Monday, Jun. 14, 1937
Angel Steps Out
Manhattan's Maurice Wertheim is a cultured, Jewish international banker, a philanthropist, a founder of the Theatre Guild, a man of social conscience. Two years ago, Banker Wertheim bought for his Civic Aid Foundation Oswald Garrison Villard's famed old pinko weekly, The Nation, which was editorially strong at 70 but financially feeble. Mr. Wertheim kept hands off The Nation's policy, which was shaped by Editor Freda Kirchwey and her colleagues, Joseph Wood Krutch and Max Lerner. Under the Foundation's patronage, The Nation treated itself to a new format, the cartoons of brilliant David Low. With pinko-liberalism rampant in the land, circulation began to soar.
Last February, The Nation antagonized its angel by greeting Franklin Roosevelt's Supreme Court Plan with tempered approval as "a brilliant tour de force. . . . It is the task of progressives to support the measure--with an open-eyed awareness of its shortcomings."
To record his disagreement with this stand, Banker Wertheim took a page and a half in the magazine. Wrote he: "For the purpose of immediate progressive legislation we are asked to sacrifice the great democratic principle that fundamental changes in our system of government shall result only from the decision of the people. . . . Does The Nation not know that it is clear beyond question, that the people have not passed on this subject? . . ."

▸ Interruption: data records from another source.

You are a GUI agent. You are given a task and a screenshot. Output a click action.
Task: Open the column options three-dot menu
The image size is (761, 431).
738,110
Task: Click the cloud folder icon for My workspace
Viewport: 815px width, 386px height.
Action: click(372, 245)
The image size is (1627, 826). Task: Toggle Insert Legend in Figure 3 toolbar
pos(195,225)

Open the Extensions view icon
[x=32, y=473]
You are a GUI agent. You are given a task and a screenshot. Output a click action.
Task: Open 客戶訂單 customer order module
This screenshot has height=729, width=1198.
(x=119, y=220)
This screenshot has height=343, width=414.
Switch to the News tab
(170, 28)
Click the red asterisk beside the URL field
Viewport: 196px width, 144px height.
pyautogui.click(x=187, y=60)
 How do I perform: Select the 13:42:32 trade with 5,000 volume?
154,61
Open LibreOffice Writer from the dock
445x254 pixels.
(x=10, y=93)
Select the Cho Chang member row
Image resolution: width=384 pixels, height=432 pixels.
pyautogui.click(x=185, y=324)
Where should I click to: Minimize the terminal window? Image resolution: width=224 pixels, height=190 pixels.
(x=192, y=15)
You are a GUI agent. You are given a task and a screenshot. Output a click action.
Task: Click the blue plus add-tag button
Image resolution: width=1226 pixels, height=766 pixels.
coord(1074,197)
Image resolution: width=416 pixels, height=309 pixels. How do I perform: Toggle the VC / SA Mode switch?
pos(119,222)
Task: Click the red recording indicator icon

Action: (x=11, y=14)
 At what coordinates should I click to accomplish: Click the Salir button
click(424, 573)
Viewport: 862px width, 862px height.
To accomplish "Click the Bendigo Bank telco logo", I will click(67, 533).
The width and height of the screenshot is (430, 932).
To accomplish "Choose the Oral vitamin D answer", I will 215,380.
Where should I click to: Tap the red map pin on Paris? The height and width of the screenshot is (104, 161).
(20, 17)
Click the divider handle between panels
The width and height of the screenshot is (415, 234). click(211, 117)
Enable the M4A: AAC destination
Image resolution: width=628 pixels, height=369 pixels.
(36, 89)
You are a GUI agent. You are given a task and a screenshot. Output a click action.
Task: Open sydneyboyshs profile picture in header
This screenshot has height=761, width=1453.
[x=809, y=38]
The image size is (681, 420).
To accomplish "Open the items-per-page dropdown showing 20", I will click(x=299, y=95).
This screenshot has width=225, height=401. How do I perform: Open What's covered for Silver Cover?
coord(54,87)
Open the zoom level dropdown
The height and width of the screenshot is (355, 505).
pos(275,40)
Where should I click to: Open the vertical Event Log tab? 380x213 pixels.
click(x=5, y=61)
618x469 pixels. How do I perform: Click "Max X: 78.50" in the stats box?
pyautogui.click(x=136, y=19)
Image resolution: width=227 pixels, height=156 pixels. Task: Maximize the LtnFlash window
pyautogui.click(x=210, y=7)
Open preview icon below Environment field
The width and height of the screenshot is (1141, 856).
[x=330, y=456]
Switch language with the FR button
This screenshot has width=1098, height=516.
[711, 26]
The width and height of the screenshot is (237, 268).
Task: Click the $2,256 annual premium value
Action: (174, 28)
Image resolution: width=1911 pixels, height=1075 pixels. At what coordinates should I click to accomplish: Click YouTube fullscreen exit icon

Last week The Nation's difference with its backer was neatly resolved. With an all-time high of 43,000 readers, The Nation has become selfsupporting, so Banker Wertheim felt free to sell it to Editor Kirchwey for " a substantial cash consideration."
A Barnard graduate, quiet, bobbed-haired Freda Kirchwey has worked on The Nation for 19 years. In private life she is the wife of Director Evans Clark of Edward Filene's sociological Twentieth Century Fund.